◆ Texto de lectura ◆
########################################

Decía Emerson: «El hombre no es más que la mitad de sí mismo: la otra mitad es su expresión». Y en el idioma, creía Samuel Johnson, está el árbol genealógico de una nación. Para Wittgenstein, los límites de una lengua son los límites de nuestro mundo. Y esos límites, agrego, pueden ser cortos o amplios.
Toda lengua es un cuerpo en constante movimiento, y su ánimo es más expansivo que reductivo. Toma de otras lenguas lo que puede servirle, en un momento de su historia, para definir tanto su presente como su pasado, o, con el mismo fin, rescata expresiones en desuso que de pronto cobran actualidad, que se ven como recién nacidas porque dan luz tanto a la historia como a lo que está ocurriendo, o al porvenir.
La lengua tiene varios laboratorios. Uno de los más importantes es el del habla popular, siempre inquieto; y otro es el de los poetas y novelistas, a la caza a veces de la palabra justa o del ritmo apropiado; otra es la Academia, atenta a esos movimientos y preocupada porque ese rostro múltiple mantenga su dignidad gramática y ortográfica. Pese a todo, el habla oficial o gubernamental debe ser incluida en este paisaje, pues lo que se dice desde el Estado tiene resonancia inmediata a través de la prensa o por las leyes que desde éste se generan. Hay quien considera que los políticos despojan las palabras de sus valores, y los escritores las rescatan de ese vacío dándoles la vitalidad de las semillas frescas.

########################################

◆ Registros de datos ◆
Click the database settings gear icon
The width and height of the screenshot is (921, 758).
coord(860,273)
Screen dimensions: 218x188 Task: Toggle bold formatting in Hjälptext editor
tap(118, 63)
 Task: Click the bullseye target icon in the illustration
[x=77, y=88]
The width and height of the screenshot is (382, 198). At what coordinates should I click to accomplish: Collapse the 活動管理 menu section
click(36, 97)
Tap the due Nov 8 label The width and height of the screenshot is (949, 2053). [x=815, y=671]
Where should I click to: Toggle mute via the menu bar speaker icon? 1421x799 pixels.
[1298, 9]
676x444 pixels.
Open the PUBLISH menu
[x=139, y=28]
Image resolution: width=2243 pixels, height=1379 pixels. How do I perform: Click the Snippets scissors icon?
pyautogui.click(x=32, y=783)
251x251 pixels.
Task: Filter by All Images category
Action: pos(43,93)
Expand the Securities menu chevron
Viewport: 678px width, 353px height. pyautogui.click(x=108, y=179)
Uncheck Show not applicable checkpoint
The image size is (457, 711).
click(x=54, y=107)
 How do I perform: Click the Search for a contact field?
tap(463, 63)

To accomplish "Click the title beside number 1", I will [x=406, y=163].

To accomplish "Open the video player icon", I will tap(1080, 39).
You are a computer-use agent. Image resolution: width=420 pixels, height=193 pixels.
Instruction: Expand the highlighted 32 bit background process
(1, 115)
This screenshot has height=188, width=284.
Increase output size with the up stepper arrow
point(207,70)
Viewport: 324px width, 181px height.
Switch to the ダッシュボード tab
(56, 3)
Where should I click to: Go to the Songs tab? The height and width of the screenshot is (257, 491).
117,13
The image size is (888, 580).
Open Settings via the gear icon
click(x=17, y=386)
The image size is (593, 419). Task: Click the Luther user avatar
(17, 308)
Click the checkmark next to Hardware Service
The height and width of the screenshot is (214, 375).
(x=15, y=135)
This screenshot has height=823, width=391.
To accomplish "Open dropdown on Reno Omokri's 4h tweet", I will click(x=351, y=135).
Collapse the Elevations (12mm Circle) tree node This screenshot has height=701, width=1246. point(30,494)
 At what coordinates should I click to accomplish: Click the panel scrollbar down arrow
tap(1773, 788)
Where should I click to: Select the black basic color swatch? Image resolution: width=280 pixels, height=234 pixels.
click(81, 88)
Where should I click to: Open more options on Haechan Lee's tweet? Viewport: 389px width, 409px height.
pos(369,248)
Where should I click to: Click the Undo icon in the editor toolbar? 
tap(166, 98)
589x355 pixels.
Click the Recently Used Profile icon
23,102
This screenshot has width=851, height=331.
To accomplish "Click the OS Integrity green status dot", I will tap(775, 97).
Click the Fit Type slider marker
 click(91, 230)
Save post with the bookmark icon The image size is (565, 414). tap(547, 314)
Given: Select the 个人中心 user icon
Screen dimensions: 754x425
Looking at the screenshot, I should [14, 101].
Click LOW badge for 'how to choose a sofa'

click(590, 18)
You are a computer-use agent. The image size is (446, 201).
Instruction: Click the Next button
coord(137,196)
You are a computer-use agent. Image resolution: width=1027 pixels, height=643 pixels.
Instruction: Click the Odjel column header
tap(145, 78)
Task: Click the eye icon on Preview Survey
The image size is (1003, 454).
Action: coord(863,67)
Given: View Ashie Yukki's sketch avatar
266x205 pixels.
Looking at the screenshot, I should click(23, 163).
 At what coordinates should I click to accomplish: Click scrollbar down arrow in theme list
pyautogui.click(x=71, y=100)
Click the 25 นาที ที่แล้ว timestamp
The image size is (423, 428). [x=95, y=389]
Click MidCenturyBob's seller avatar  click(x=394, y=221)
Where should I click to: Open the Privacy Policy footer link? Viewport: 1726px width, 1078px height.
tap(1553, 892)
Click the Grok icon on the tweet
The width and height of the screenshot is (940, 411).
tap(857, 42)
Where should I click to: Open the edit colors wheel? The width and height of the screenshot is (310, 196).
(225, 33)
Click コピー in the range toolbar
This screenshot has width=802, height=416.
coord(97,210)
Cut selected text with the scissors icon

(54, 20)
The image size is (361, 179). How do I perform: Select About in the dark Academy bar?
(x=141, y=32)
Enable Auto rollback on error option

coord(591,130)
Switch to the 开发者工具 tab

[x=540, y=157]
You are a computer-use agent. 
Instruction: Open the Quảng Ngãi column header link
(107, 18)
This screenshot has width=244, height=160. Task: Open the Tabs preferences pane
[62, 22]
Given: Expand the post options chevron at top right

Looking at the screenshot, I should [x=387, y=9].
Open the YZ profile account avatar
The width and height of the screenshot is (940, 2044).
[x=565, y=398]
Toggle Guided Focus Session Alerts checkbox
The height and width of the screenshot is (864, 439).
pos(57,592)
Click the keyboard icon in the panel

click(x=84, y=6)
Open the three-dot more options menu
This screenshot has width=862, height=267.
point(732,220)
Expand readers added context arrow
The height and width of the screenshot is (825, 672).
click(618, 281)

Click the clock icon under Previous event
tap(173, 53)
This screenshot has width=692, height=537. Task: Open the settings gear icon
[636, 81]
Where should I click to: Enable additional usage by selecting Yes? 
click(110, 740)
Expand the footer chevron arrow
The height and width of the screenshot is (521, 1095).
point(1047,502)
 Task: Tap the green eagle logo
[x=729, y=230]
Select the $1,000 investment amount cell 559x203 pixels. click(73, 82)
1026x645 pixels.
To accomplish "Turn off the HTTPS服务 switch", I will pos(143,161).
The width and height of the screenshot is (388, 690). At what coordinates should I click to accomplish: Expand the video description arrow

########################################

◆ Tareas ◆
a. Indica si cada una de estas afirmaciones concuerda con el texto sobre la lengua y respalda cada respuesta con las palabras del texto que la deciden, citadas de forma literal. (i) Wittgenstein sostenía que los límites de una lengua son los límites de nuestro mundo. (ii) El ánimo de toda lengua es más reductivo que expansivo. (iii) El habla oficial o gubernamental queda fuera del paisaje de la lengua.
b. Prolonga el texto sobre la lengua a partir del punto en que termina.
Los registros provienen de otra fuente.

◆ Respuestas ◆
a.
(i) Sí: «Para Wittgenstein, los límites de una lengua son los límites de nuestro mundo».
(ii) No: «su ánimo es más expansivo que reductivo».
(iii) No: «el habla oficial o gubernamental debe ser incluida en este paisaje».

b.
La prensa, los medios masivos, están en el centro de ese huracán que tiene al idioma como vórtice, pero no se debe pensar que están con Dios o con el Diablo, o si lo están debe ser de un modo sensible e inteligente. No son filtros mecánicos y pueden fijar posturas. Por desgracia en ocasiones se entromete más en ellos lo que se genera desde los poderes, contaminando su expresión, digamos, cuando debían estar más del lado de la sociedad civil, que los sigue y en la que influyen.
La revolución que viven los medios de comunicación no se expresa solo en la evolución de Internet, sino en la imperiosa necesidad de una prensa concebida como proyecto histórico de información sometida a la verdad, a la libertad y, por tanto, a la decisión de asumir, con todas sus consecuencias, que el lector es el hijo mayor de la revolución del conocimiento o, dicho de otra forma, que la información, sino se convierte en conocimiento tiene el riesgo de transformarse en una «huida hacia delante» sin parada y sin fondo. Nos hace falta desarrollar una cultura de la información.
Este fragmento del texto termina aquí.